*What you will do*: No image is to be carried over; reproduce the rest of the listing word for word.
# # # #
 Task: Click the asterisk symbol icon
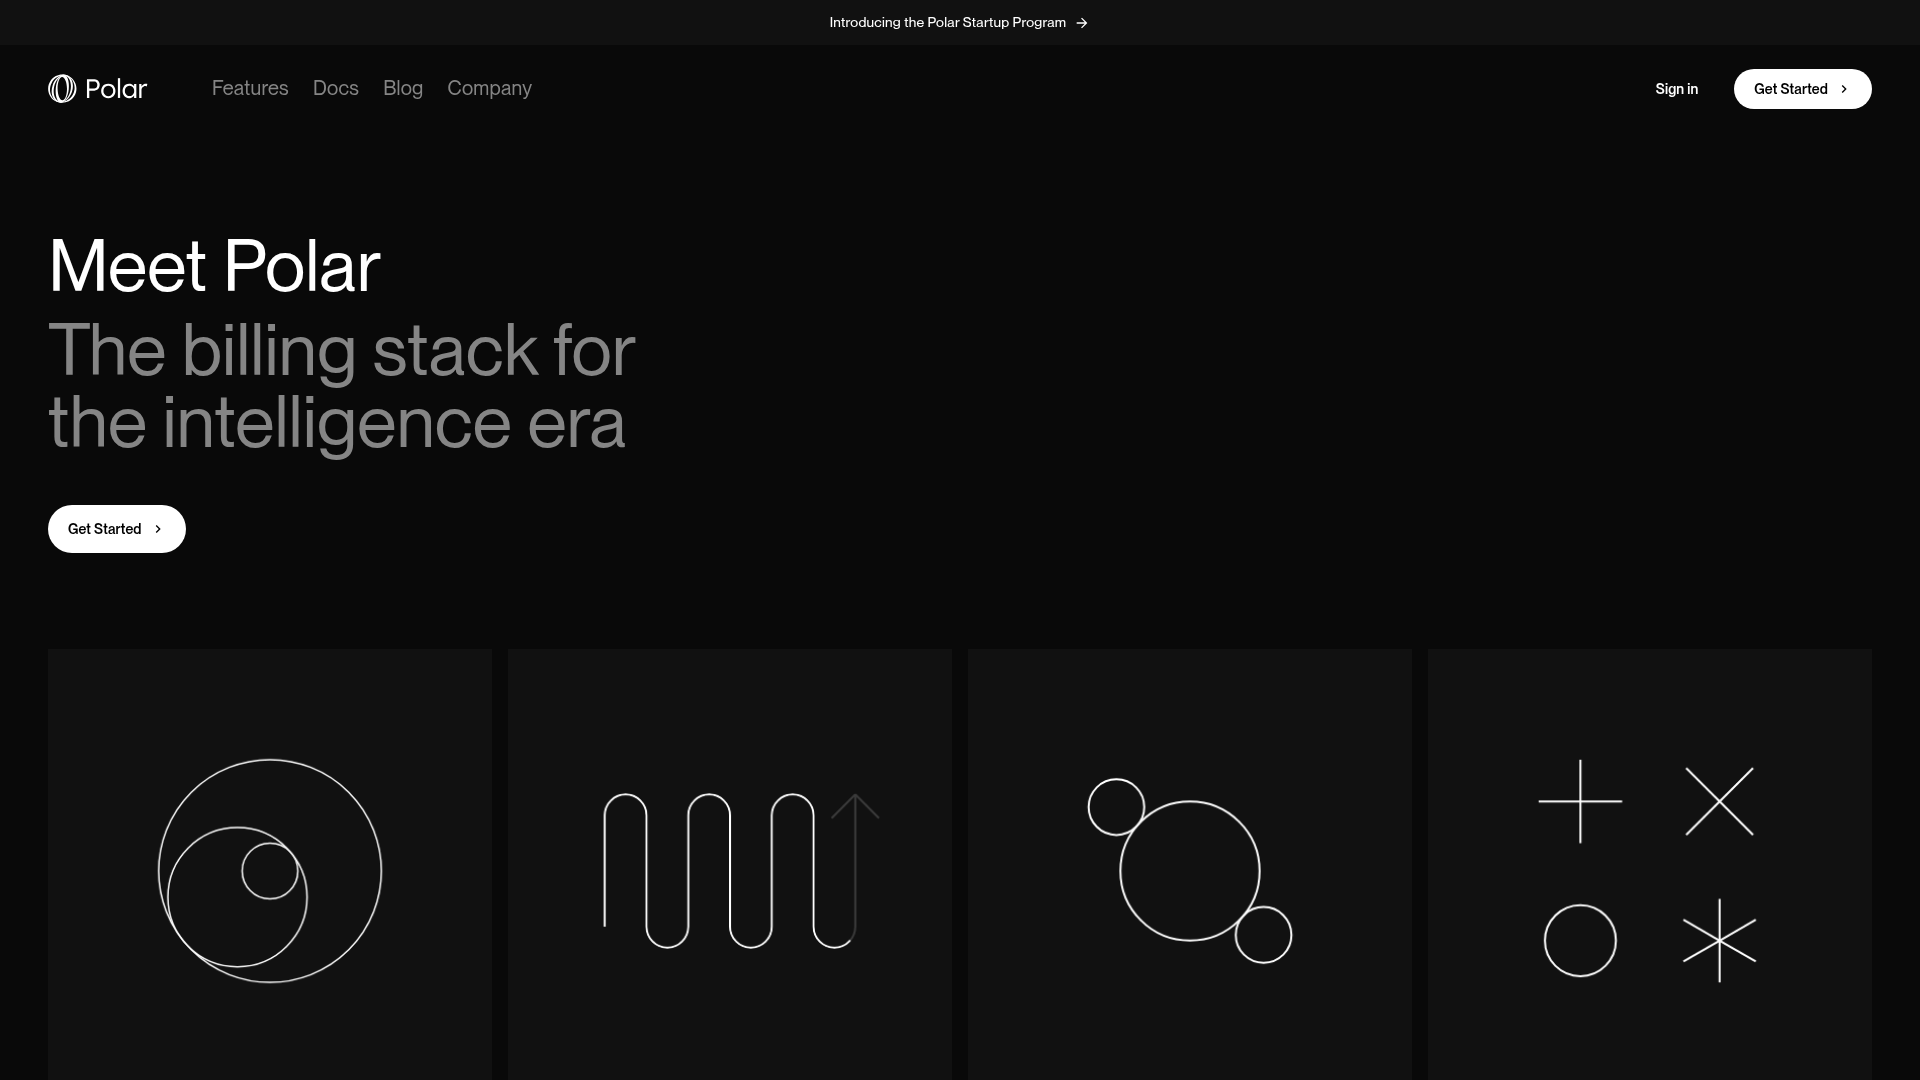point(1720,940)
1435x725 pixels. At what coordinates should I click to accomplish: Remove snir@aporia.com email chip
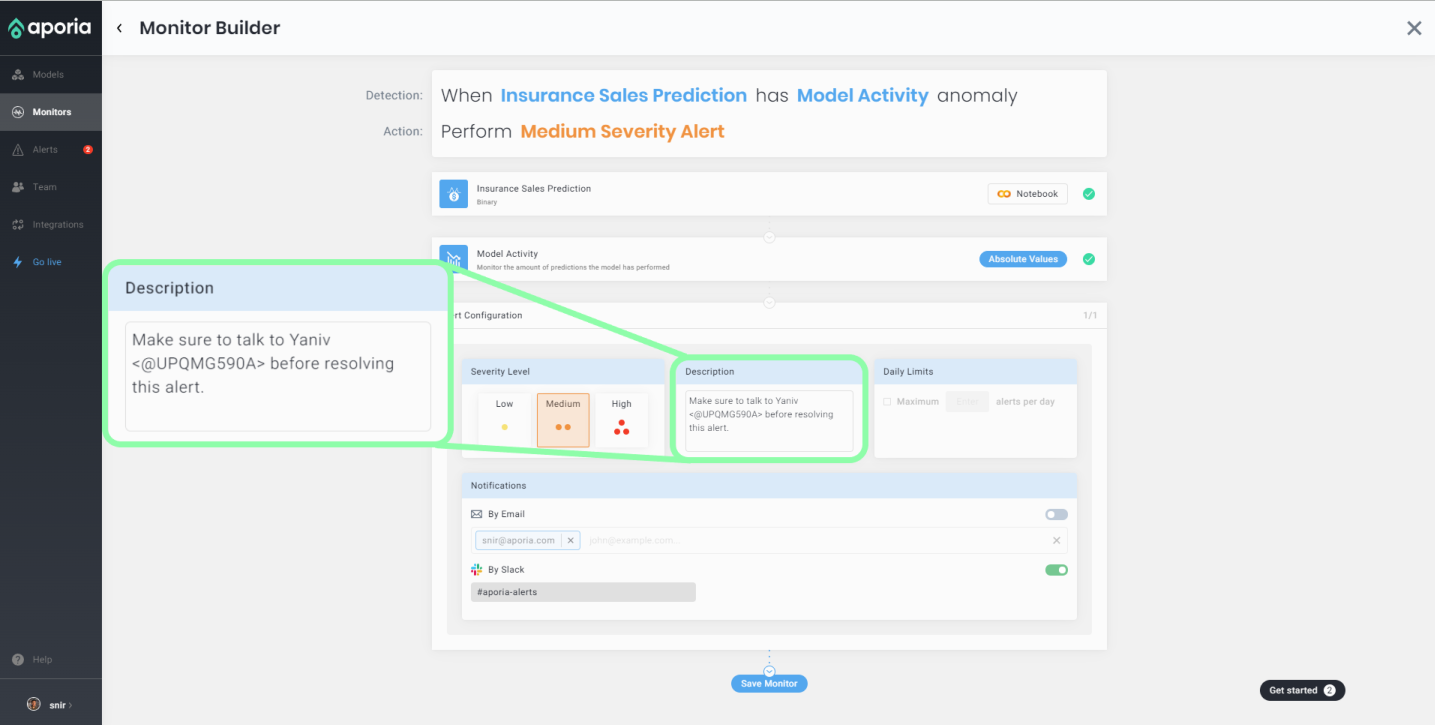click(x=570, y=540)
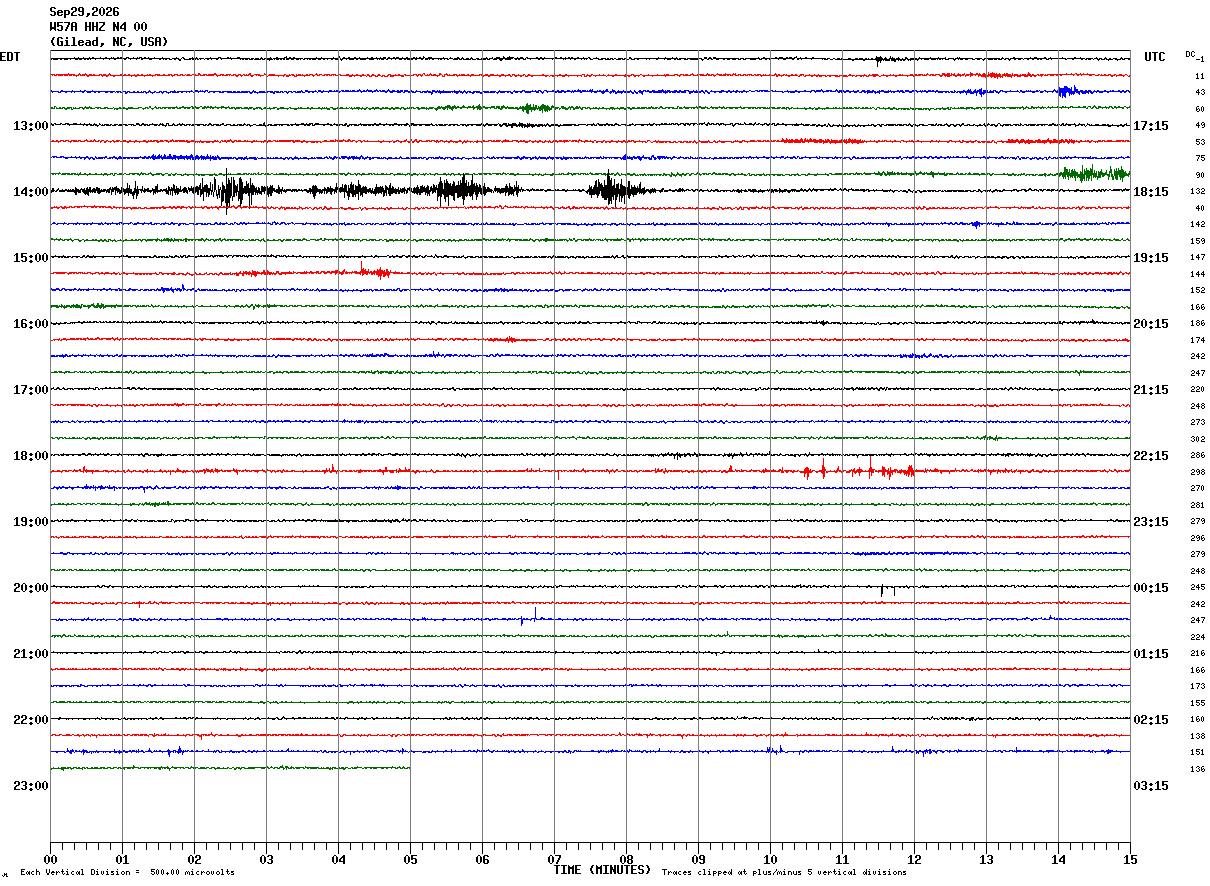The height and width of the screenshot is (886, 1210).
Task: Click the UTC timezone header label
Action: pos(1155,57)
# # # #
*Your solution*:
 Task: Click the asterisk symbol icon
point(1720,940)
1435x725 pixels. At what coordinates should I click to accomplish: Remove snir@aporia.com email chip
click(x=570, y=540)
The height and width of the screenshot is (886, 1210).
Task: Click the UTC timezone header label
Action: pos(1155,57)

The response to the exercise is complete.